## Instructions to follow
Copy the data below exactly. Any pictures in it should be omitted.

## Material for the task
Content starts

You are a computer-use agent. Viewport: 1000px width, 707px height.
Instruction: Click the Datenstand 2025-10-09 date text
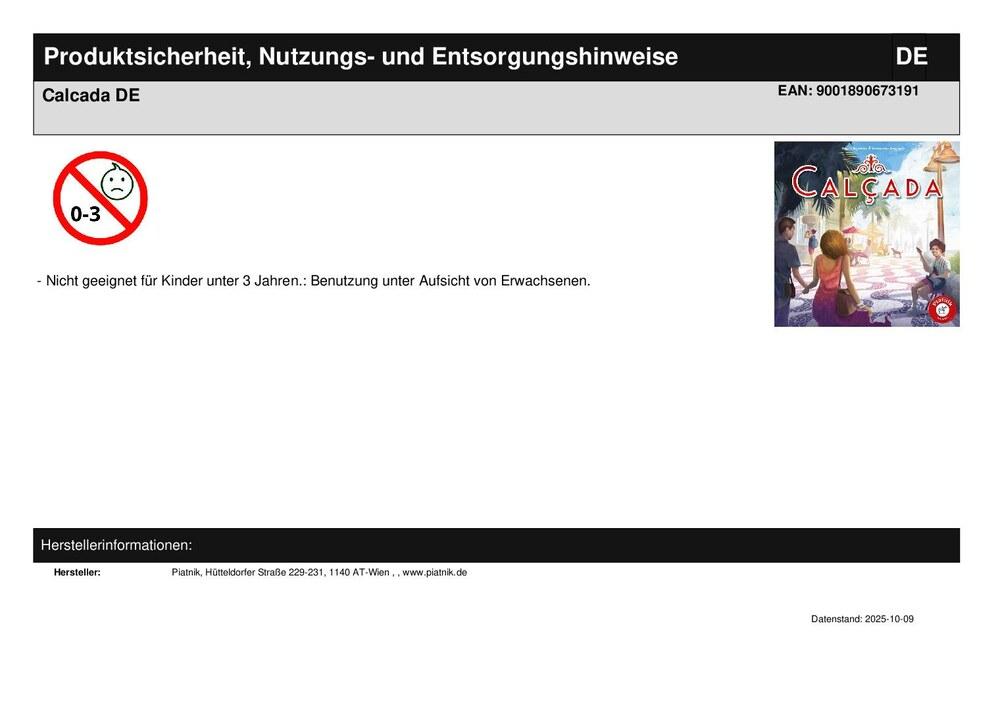pyautogui.click(x=862, y=619)
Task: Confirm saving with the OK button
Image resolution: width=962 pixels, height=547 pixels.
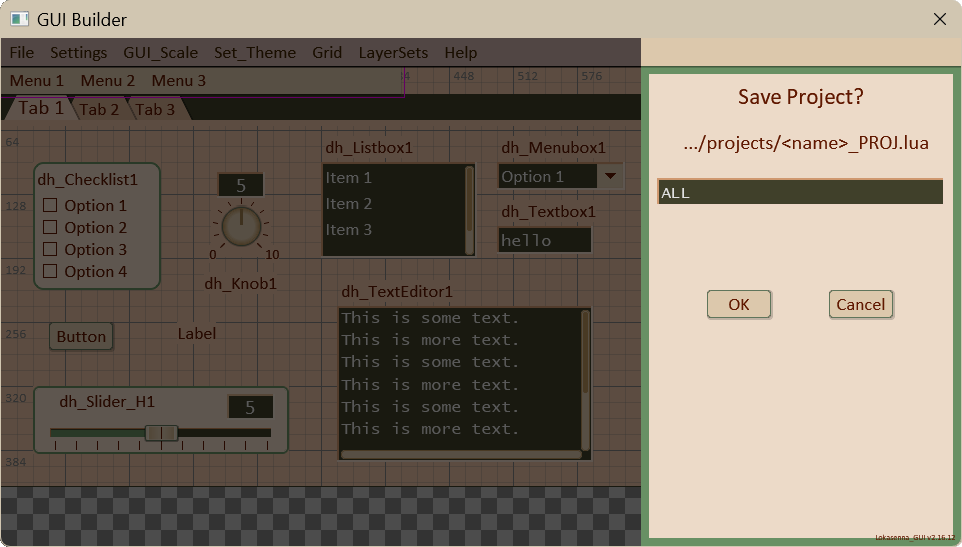Action: (x=739, y=304)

Content ends

## Solution to the problem
You are a computer-use agent. Viewport: 1000px width, 707px height.
Instruction: Click the Datenstand 2025-10-09 date text
pyautogui.click(x=862, y=619)
Task: Confirm saving with the OK button
Image resolution: width=962 pixels, height=547 pixels.
Action: (x=739, y=304)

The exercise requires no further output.